Lagu "Teko Lungo" dari Ndarboy Genk menceritakan tentang seseorang yang sudah berusaha keras melupakan luka dari hubungan masa lalu, tetapi tiba-tiba mantannya datang kembali ke kehidupannya. Di awal lagu, tokoh dalam cerita mempertanyakan alasan sang mantan datang lagi setelah dulu memilih pergi. Kehadiran orang yang pernah menyakitinya justru membuat kenangan lama yang hampir sembuh kembali terasa. Perasaan bingung, kesal, dan kecewa sangat terasa karena ia merasa perjuangannya untuk move on seperti diusik lagi.
Namun, seiring berjalannya lagu, terlihat bahwa tokoh tersebut sudah tidak berada di posisi yang sama seperti dulu. Ia mengaku bahwa hatinya yang sempat sepi kini sudah terisi oleh orang lain. Meski jujur masih ada rasa sayang yang tersisa, ia menyadari bahwa cinta itu kini hanya bisa menjadi kenangan. Baginya, tidak semua rasa sayang harus berakhir dengan kembali bersama.

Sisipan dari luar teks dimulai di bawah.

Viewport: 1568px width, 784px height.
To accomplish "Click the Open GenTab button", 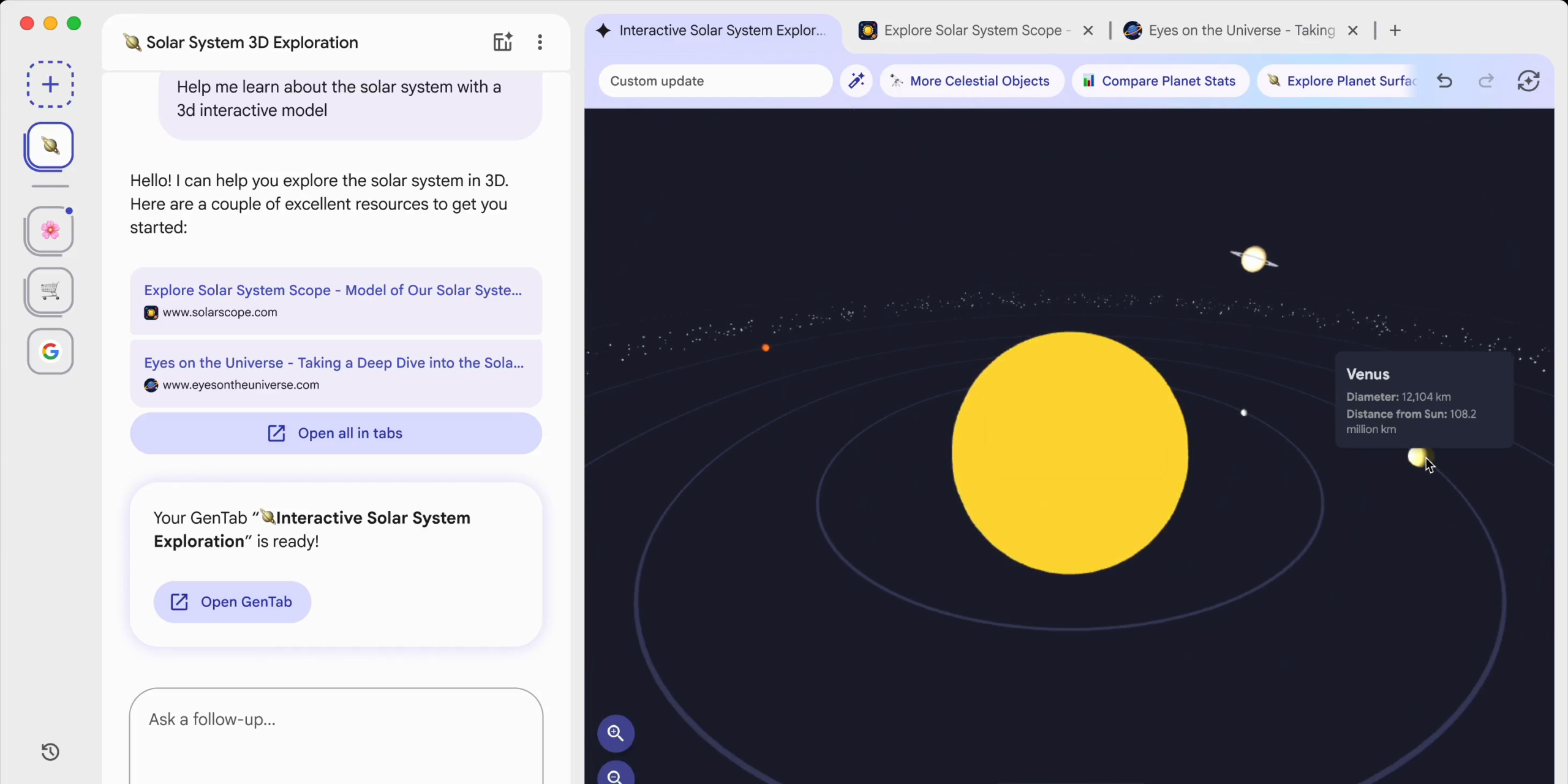I will (x=232, y=602).
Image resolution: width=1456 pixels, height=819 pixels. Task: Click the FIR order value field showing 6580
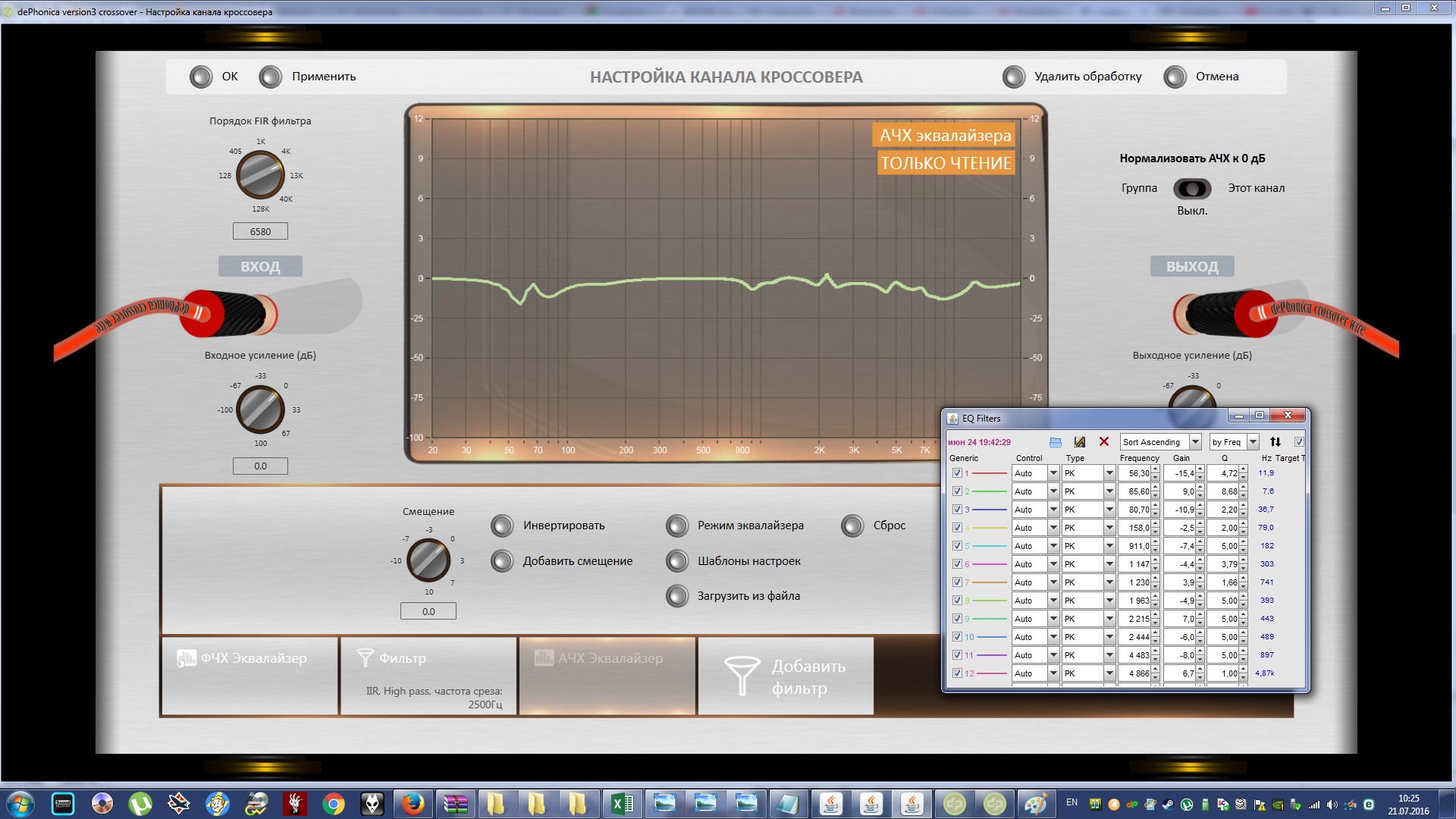tap(260, 232)
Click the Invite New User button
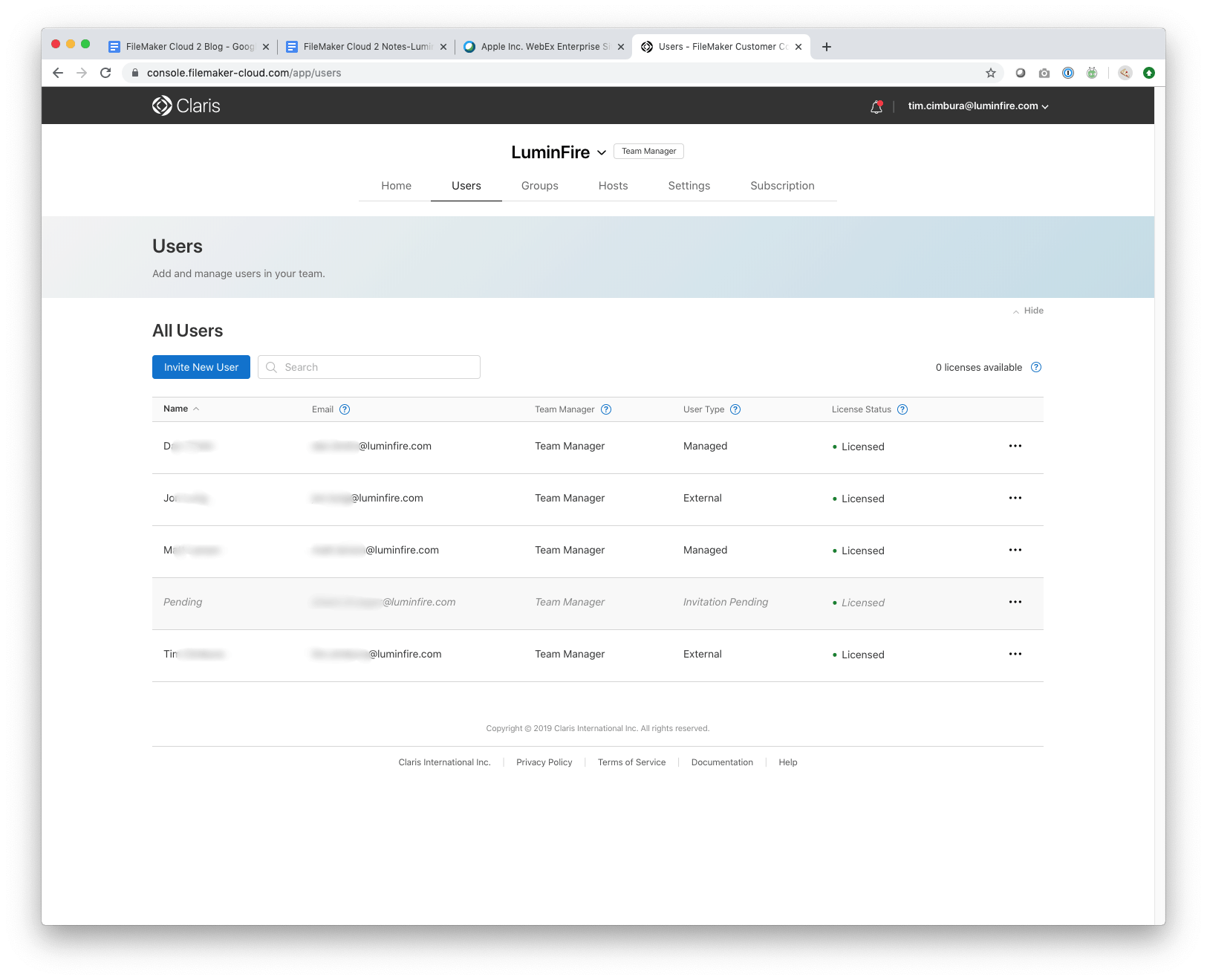This screenshot has height=980, width=1207. 201,366
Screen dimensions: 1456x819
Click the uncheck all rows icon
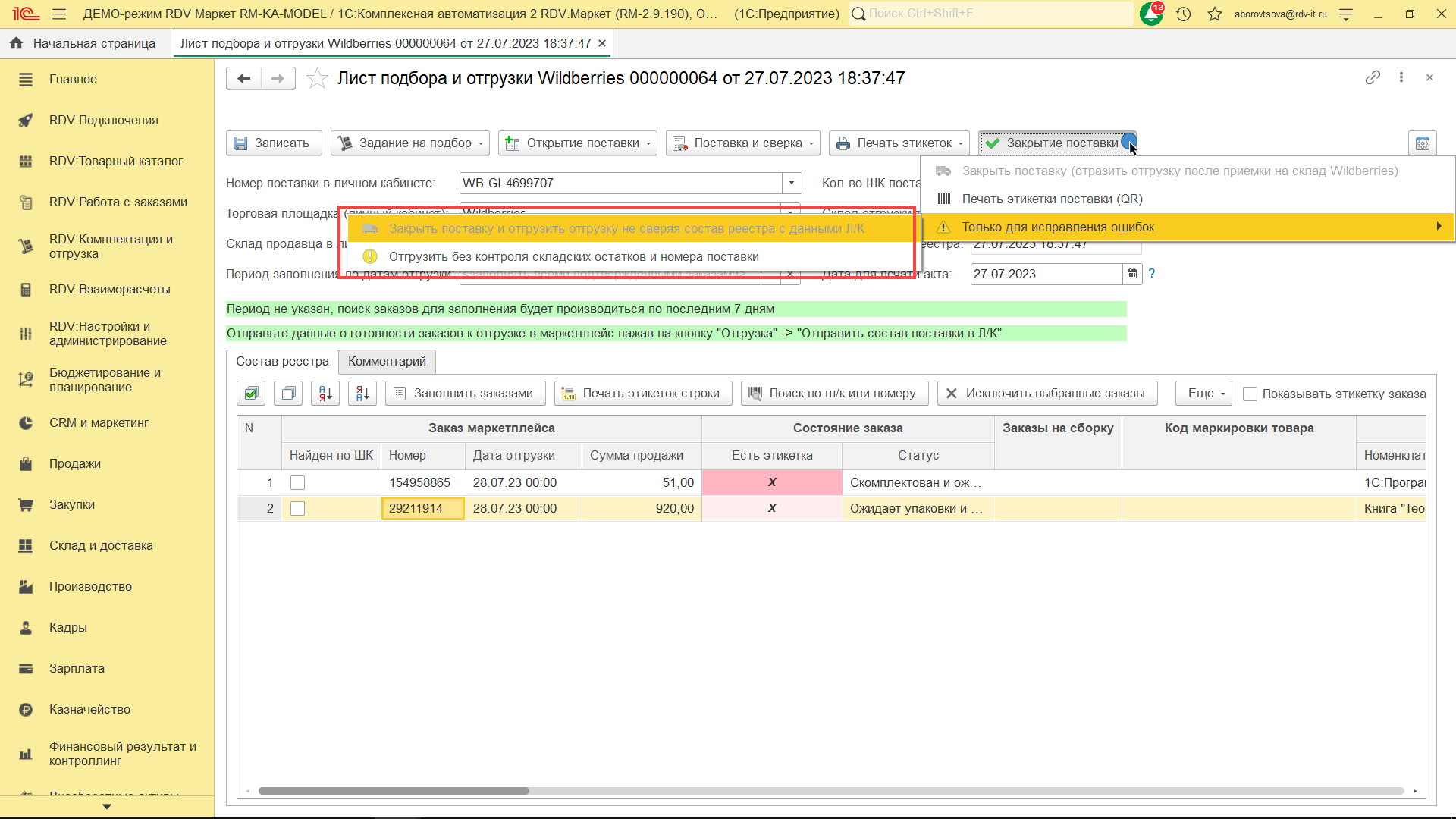(288, 393)
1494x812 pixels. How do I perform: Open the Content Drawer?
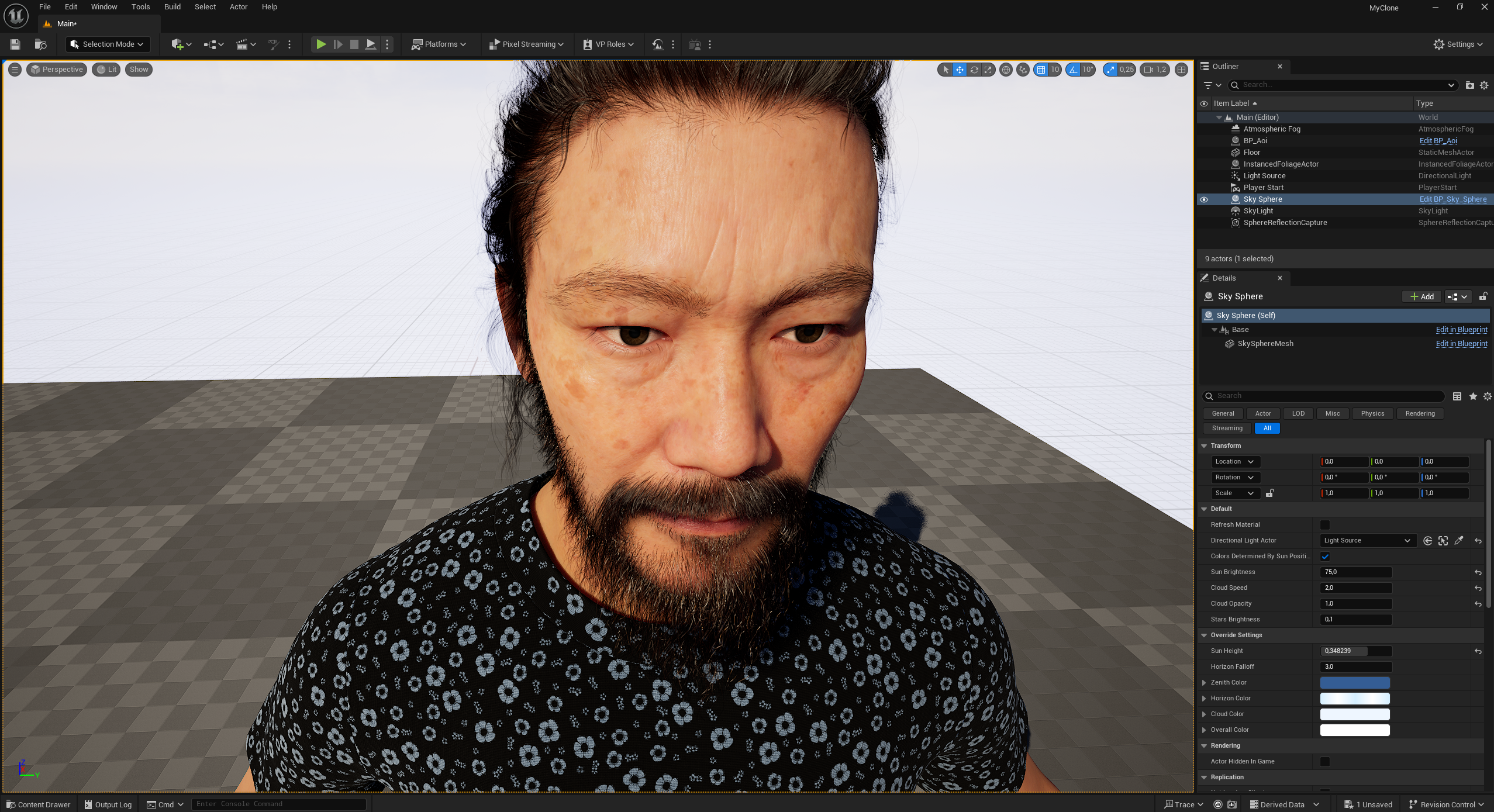coord(38,804)
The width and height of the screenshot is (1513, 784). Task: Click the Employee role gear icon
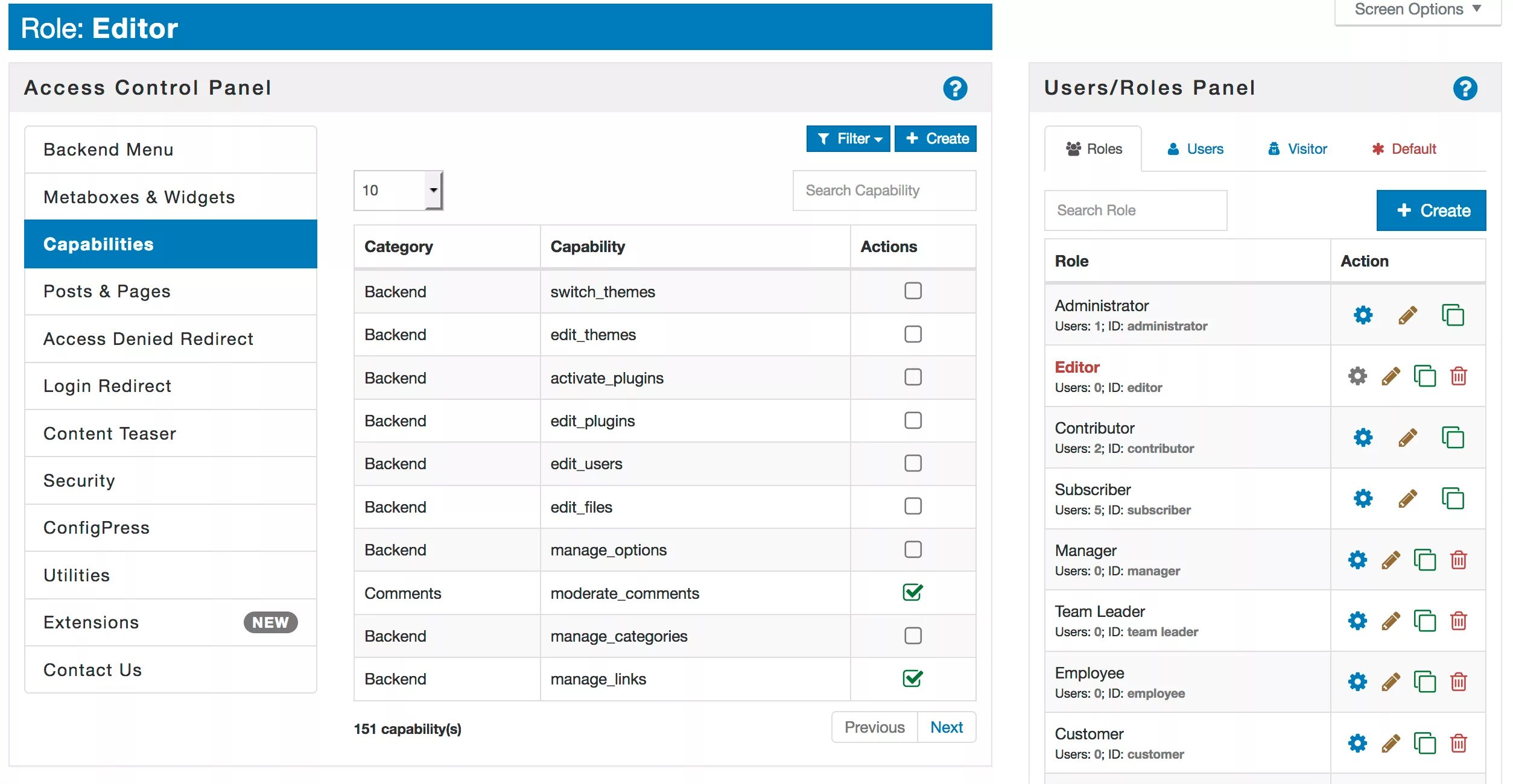click(1357, 682)
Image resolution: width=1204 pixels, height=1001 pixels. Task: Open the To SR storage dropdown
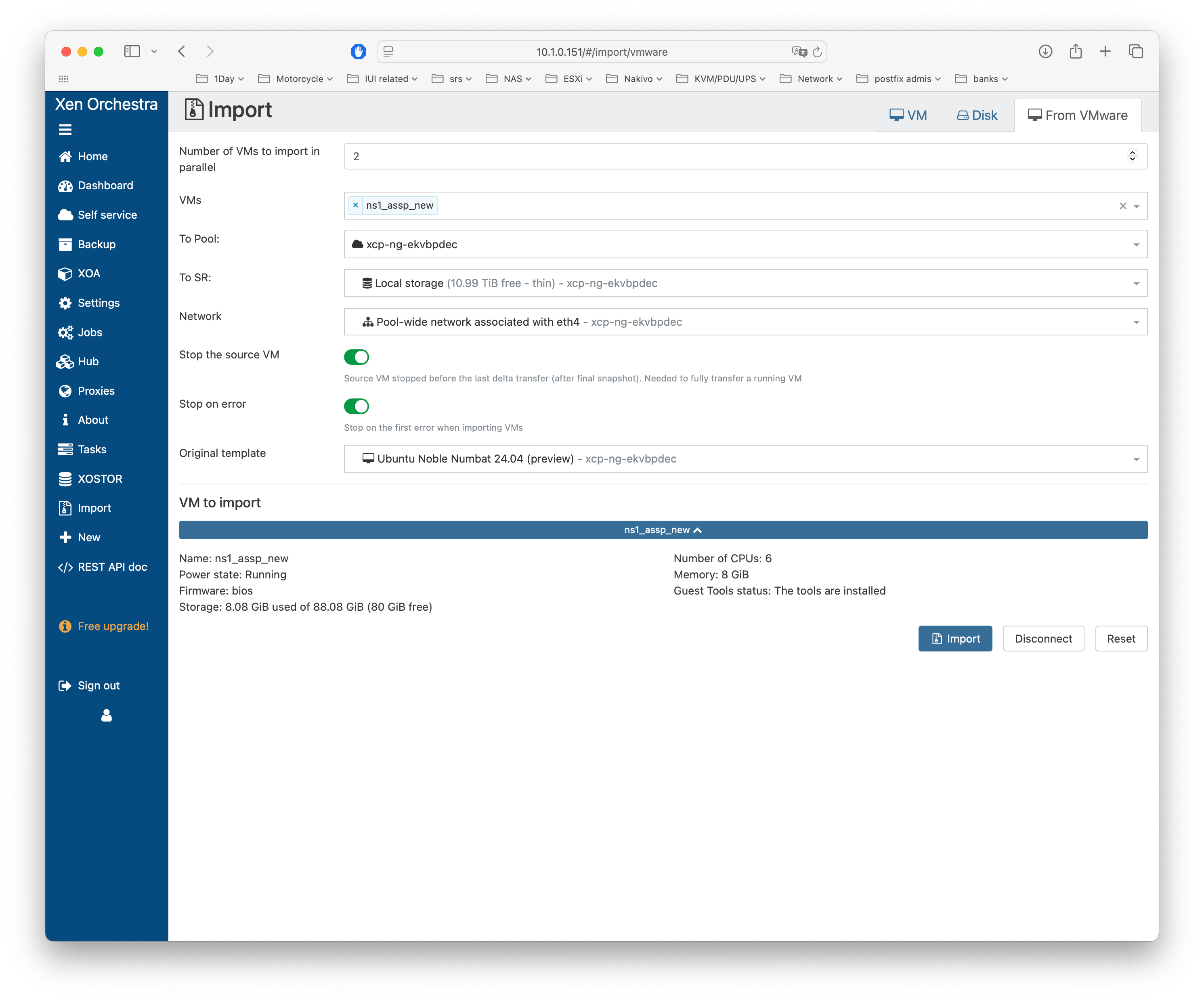coord(1135,284)

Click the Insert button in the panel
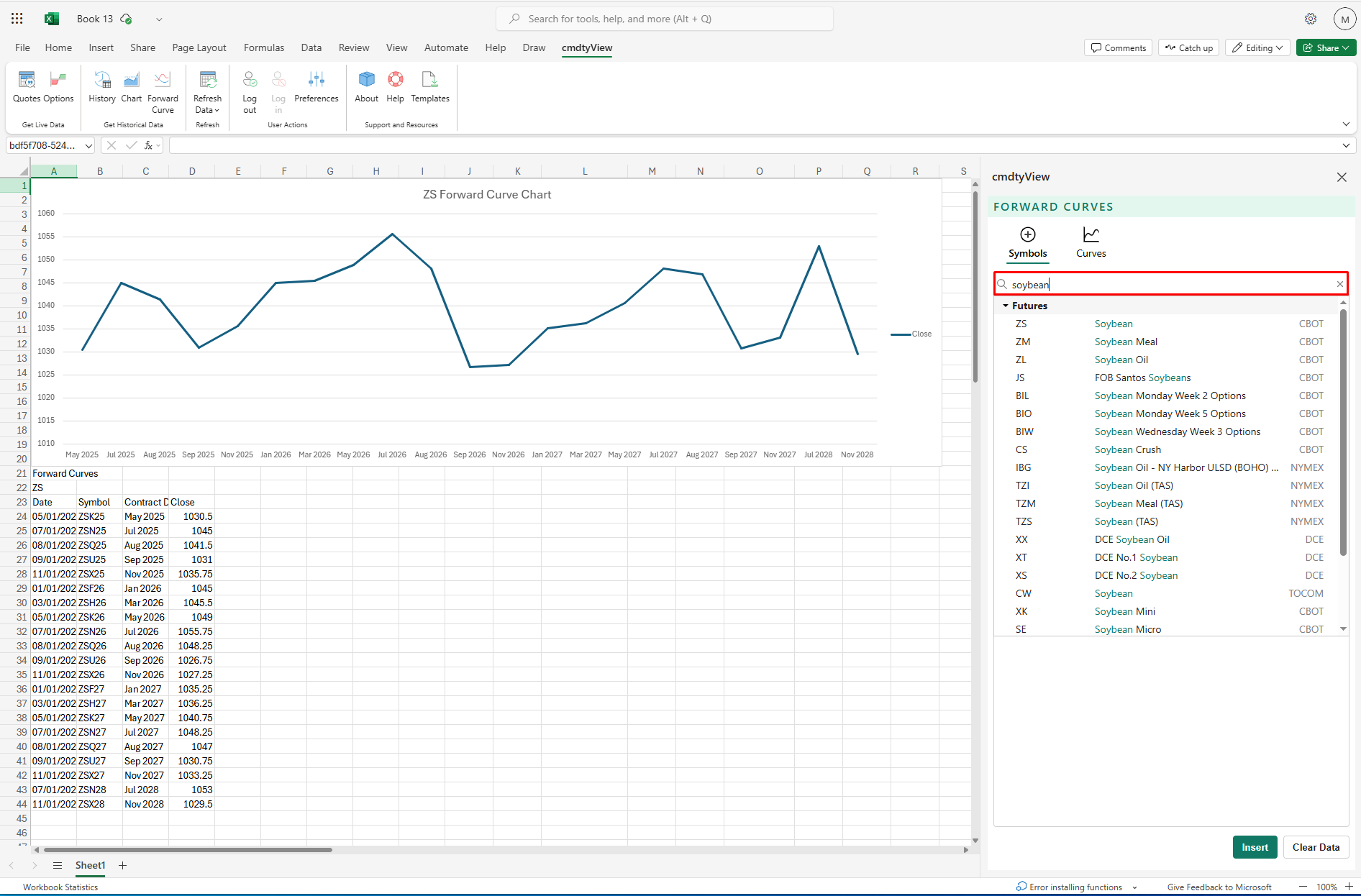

Ada kalanya seseorang tetap menyimpan perasaan, tetapi memilih melanjutkan hidup demi kebaikan dirinya sendiri.
Pesan yang paling kuat dari lagu ini ada pada bagian reff, terutama saat ia mengatakan bahwa dirinya bukan wayang yang bisa diatur sesuka hati. Kalimat tersebut menggambarkan sikap tegas untuk menghargai diri sendiri dan tidak lagi membiarkan orang lain datang dan pergi seenaknya. Secara keseluruhan, lagu ini menggambarkan proses move on yang tidak mudah, tetapi juga menunjukkan pentingnya memiliki batasan dalam hubungan. Kalau dulu masih berharap untuk kembali, sekarang justru memilih untuk menjaga harga diri dan melangkah maju.